[STORED DATA]
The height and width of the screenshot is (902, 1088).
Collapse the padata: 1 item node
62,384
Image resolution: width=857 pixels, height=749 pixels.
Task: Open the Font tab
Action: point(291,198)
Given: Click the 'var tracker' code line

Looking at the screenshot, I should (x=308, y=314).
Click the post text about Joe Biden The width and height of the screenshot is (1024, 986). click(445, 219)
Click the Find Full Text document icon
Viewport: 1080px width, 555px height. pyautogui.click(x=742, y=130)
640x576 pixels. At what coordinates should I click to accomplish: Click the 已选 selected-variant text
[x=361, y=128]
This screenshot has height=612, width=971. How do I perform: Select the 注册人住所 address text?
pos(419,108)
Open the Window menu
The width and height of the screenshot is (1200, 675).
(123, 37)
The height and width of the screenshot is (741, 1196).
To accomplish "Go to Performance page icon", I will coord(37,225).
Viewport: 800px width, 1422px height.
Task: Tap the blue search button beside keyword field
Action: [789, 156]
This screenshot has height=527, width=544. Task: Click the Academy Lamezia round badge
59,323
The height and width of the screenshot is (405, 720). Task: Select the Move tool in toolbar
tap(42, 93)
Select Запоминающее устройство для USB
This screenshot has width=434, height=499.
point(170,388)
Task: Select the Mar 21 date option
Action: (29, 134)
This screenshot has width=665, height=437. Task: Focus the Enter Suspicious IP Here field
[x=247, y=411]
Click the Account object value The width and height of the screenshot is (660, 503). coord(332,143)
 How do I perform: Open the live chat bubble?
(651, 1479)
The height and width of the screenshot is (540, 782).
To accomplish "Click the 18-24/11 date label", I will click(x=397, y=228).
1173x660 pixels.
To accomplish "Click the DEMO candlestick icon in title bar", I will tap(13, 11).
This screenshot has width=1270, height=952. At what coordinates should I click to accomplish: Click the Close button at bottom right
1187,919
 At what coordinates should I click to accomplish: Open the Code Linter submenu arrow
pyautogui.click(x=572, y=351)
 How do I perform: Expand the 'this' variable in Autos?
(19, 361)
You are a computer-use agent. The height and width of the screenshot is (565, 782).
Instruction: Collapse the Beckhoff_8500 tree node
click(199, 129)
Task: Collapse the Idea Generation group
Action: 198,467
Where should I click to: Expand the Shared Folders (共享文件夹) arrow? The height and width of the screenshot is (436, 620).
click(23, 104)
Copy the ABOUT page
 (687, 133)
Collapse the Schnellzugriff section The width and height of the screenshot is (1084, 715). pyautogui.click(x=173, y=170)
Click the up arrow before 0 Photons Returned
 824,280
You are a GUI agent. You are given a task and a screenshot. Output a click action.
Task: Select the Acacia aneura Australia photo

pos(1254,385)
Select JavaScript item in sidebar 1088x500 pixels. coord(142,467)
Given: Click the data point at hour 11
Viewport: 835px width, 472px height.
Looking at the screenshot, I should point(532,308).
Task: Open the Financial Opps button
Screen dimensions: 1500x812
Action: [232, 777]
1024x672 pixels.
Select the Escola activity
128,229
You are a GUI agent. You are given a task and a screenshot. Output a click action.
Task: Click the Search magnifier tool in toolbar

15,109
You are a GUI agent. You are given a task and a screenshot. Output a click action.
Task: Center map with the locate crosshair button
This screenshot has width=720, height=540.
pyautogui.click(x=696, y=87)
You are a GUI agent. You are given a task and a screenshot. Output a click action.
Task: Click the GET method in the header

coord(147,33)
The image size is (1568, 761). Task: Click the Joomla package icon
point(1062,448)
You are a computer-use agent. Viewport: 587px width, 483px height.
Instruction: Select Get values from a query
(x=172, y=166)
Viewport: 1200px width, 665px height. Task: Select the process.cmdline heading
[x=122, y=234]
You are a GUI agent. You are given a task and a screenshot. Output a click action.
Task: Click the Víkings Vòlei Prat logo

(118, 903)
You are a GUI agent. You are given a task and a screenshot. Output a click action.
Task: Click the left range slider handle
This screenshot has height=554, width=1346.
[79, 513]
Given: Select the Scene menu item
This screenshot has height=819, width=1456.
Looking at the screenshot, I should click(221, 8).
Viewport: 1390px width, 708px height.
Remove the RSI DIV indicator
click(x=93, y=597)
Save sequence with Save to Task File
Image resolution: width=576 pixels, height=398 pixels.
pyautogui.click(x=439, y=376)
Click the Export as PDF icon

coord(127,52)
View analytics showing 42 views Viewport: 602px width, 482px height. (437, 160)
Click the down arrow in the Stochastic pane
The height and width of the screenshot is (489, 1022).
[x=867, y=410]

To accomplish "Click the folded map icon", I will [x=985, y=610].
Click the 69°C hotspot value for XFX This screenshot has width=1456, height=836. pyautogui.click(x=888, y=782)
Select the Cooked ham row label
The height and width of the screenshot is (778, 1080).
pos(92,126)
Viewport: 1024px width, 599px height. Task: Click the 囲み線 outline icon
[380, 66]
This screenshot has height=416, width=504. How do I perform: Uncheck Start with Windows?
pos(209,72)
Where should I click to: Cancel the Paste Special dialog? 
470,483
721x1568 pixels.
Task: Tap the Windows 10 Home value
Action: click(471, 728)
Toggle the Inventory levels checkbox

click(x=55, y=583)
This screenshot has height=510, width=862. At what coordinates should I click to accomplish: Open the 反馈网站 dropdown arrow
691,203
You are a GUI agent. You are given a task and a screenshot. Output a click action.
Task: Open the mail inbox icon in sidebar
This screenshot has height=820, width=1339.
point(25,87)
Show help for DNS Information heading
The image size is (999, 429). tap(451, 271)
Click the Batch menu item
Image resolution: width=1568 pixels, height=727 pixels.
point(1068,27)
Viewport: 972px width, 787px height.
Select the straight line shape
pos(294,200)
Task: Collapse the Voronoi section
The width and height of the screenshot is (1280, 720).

[ACTIVITY] Restate every entry above word for word.

[EXERCISE ANSWER]
The height and width of the screenshot is (902, 1088).
Collapse the padata: 1 item node
62,384
Image resolution: width=857 pixels, height=749 pixels.
Task: Open the Font tab
Action: point(291,198)
Given: Click the 'var tracker' code line

Looking at the screenshot, I should (x=308, y=314).
Click the post text about Joe Biden The width and height of the screenshot is (1024, 986). click(445, 219)
Click the Find Full Text document icon
Viewport: 1080px width, 555px height. pyautogui.click(x=742, y=130)
640x576 pixels. At what coordinates should I click to accomplish: Click the 已选 selected-variant text
[x=361, y=128]
This screenshot has height=612, width=971. How do I perform: Select the 注册人住所 address text?
pos(419,108)
Open the Window menu
The width and height of the screenshot is (1200, 675).
(123, 37)
The height and width of the screenshot is (741, 1196).
To accomplish "Go to Performance page icon", I will coord(37,225).
Viewport: 800px width, 1422px height.
Task: Tap the blue search button beside keyword field
Action: [789, 156]
This screenshot has height=527, width=544. Task: Click the Academy Lamezia round badge
59,323
The height and width of the screenshot is (405, 720). Task: Select the Move tool in toolbar
tap(42, 93)
Select Запоминающее устройство для USB
This screenshot has width=434, height=499.
point(170,388)
Task: Select the Mar 21 date option
Action: (29, 134)
This screenshot has width=665, height=437. Task: Focus the Enter Suspicious IP Here field
[x=247, y=411]
Click the Account object value The width and height of the screenshot is (660, 503). coord(332,143)
 How do I perform: Open the live chat bubble?
(651, 1479)
The height and width of the screenshot is (540, 782).
To accomplish "Click the 18-24/11 date label", I will click(x=397, y=228).
1173x660 pixels.
To accomplish "Click the DEMO candlestick icon in title bar", I will tap(13, 11).
This screenshot has width=1270, height=952. At what coordinates should I click to accomplish: Click the Close button at bottom right
1187,919
 At what coordinates should I click to accomplish: Open the Code Linter submenu arrow
pyautogui.click(x=572, y=351)
 How do I perform: Expand the 'this' variable in Autos?
(19, 361)
You are a computer-use agent. The height and width of the screenshot is (565, 782).
Instruction: Collapse the Beckhoff_8500 tree node
click(199, 129)
Task: Collapse the Idea Generation group
Action: 198,467
Where should I click to: Expand the Shared Folders (共享文件夹) arrow? The height and width of the screenshot is (436, 620).
click(23, 104)
Copy the ABOUT page
 (687, 133)
Collapse the Schnellzugriff section The width and height of the screenshot is (1084, 715). pyautogui.click(x=173, y=170)
Click the up arrow before 0 Photons Returned
 824,280
You are a GUI agent. You are given a task and a screenshot. Output a click action.
Task: Select the Acacia aneura Australia photo

pos(1254,385)
Select JavaScript item in sidebar 1088x500 pixels. coord(142,467)
Given: Click the data point at hour 11
Viewport: 835px width, 472px height.
Looking at the screenshot, I should point(532,308).
Task: Open the Financial Opps button
Screen dimensions: 1500x812
Action: [232, 777]
1024x672 pixels.
Select the Escola activity
128,229
You are a GUI agent. You are given a task and a screenshot. Output a click action.
Task: Click the Search magnifier tool in toolbar

15,109
You are a GUI agent. You are given a task and a screenshot. Output a click action.
Task: Center map with the locate crosshair button
This screenshot has width=720, height=540.
pyautogui.click(x=696, y=87)
You are a GUI agent. You are given a task and a screenshot. Output a click action.
Task: Click the GET method in the header

coord(147,33)
The image size is (1568, 761). Task: Click the Joomla package icon
point(1062,448)
You are a computer-use agent. Viewport: 587px width, 483px height.
Instruction: Select Get values from a query
(x=172, y=166)
Viewport: 1200px width, 665px height. Task: Select the process.cmdline heading
[x=122, y=234]
You are a GUI agent. You are given a task and a screenshot. Output a click action.
Task: Click the Víkings Vòlei Prat logo

(118, 903)
You are a GUI agent. You are given a task and a screenshot. Output a click action.
Task: Click the left range slider handle
This screenshot has height=554, width=1346.
[79, 513]
Given: Select the Scene menu item
This screenshot has height=819, width=1456.
Looking at the screenshot, I should click(221, 8).
Viewport: 1390px width, 708px height.
Remove the RSI DIV indicator
click(x=93, y=597)
Save sequence with Save to Task File
Image resolution: width=576 pixels, height=398 pixels.
pyautogui.click(x=439, y=376)
Click the Export as PDF icon

coord(127,52)
View analytics showing 42 views Viewport: 602px width, 482px height. (437, 160)
Click the down arrow in the Stochastic pane
The height and width of the screenshot is (489, 1022).
[x=867, y=410]

To accomplish "Click the folded map icon", I will [x=985, y=610].
Click the 69°C hotspot value for XFX This screenshot has width=1456, height=836. pyautogui.click(x=888, y=782)
Select the Cooked ham row label
The height and width of the screenshot is (778, 1080).
pos(92,126)
Viewport: 1024px width, 599px height. Task: Click the 囲み線 outline icon
[380, 66]
This screenshot has height=416, width=504. How do I perform: Uncheck Start with Windows?
pos(209,72)
Where should I click to: Cancel the Paste Special dialog? 
470,483
721x1568 pixels.
Task: Tap the Windows 10 Home value
Action: click(471, 728)
Toggle the Inventory levels checkbox

click(x=55, y=583)
This screenshot has height=510, width=862. At what coordinates should I click to accomplish: Open the 反馈网站 dropdown arrow
691,203
You are a GUI agent. You are given a task and a screenshot. Output a click action.
Task: Open the mail inbox icon in sidebar
This screenshot has height=820, width=1339.
point(25,87)
Show help for DNS Information heading
The image size is (999, 429). tap(451, 271)
Click the Batch menu item
Image resolution: width=1568 pixels, height=727 pixels.
point(1068,27)
Viewport: 972px width, 787px height.
Select the straight line shape
pos(294,200)
Task: Collapse the Voronoi section
The width and height of the screenshot is (1280, 720).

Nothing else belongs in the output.